The following is a sampling of reaction to the court ruling.


Access to a waiting list is not access to health care.
– Chief Justice Beverley McLachlin and Justice John Major wrote in the decision.

We're not going to have a two-tier health-care system in this country. What we want to do is to strengthen the public health-care system.
– Prime Minister Paul Martin.

The decision means the fundamental laws [governing health care] do not violate the Canadian Charter of Rights and Freedoms. That being the case, then the overall structure of health care is sound This is not an opening of the floodgates for the destruction of Canadas health-care system.
– Roy Romanow, chair of the Royal Commission on the Future of Health Care in Canada.

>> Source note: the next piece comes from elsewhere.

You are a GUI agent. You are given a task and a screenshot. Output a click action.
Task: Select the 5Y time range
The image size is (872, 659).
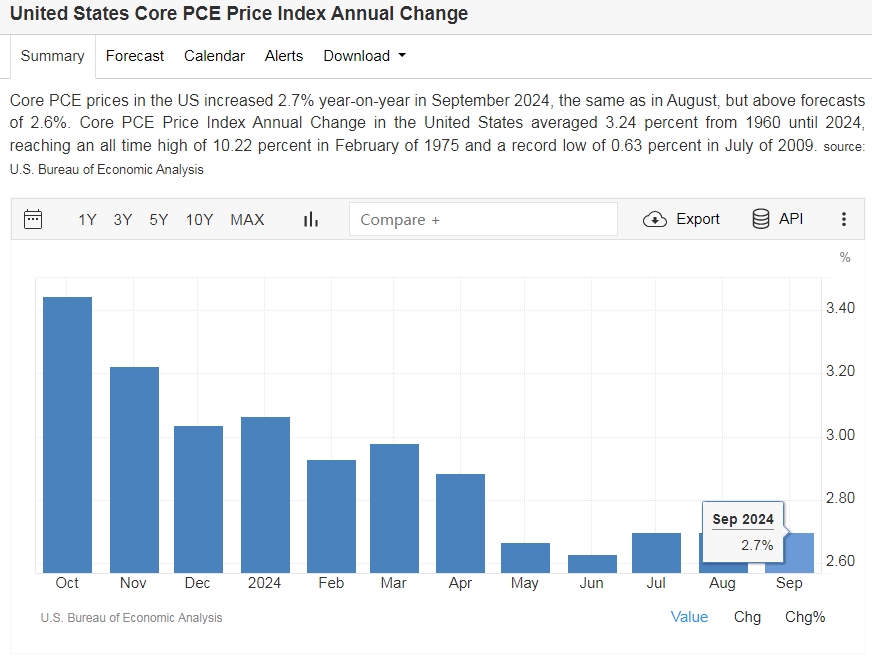tap(159, 219)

Today's decision represents a stinging indictment of the failure of governments to respond to the mountains of studies and years of research with real action for our health-care system.
– Dr. Albert Schumacher, president of the Canadian Medical Association

This is the end of medicare as we know it. This is a breach in government monopoly health care in this country. It's going to open up litigation across the country in the other nine provinces as taxpayers there press for the same right, which is the right to seek and buy insurance to cover private health care.
– John Williamson, president of the Canadian Taxpayers Federation

We have to strengthen the public health-care system so there is no need for a private system, and we are on the way to doing that.
– Federal Health Minister Ujjal Dosanjh

Canadians have to understand it's not a $50 or a $500 or even a $5,000 issue. There's only one way to deal with the expensive treatments and that's to share it.
– Sharon Sholzberg-Gray of the Canadian Healthcare Association

Really what [the] judgment has done is its given humans the same right as animals. You can buy insurance, private health insurance for your pets, you can buy private health insurance as a foreigner, but until now Canadians were outlawed from that so that has been struck down.
– Dr. Brian Day, of the Cambie Surgery Clinic in Vancouver, B.C., which was granted intervener status when the case was before the court in 2004

Canadians do not want to become a society where only the wealthy can afford hip replacements. We must find innovative solutions to deliver care if we are going to sustain and revitalize our publicly funded, not-for-profit and publicly administered health system Promoting privately owned health services will lead to a deterioration of public health service delivery in Canada.
– Deborah Tamlyn, president of the Canadian Nurses Association

This is a great victory for all Canadians. It will be a new start for health care in the country.
– Dr. Jacques Chaoulli, one of the two plaintiffs in the case. Represented himself in the Supreme Court hearing in 2004.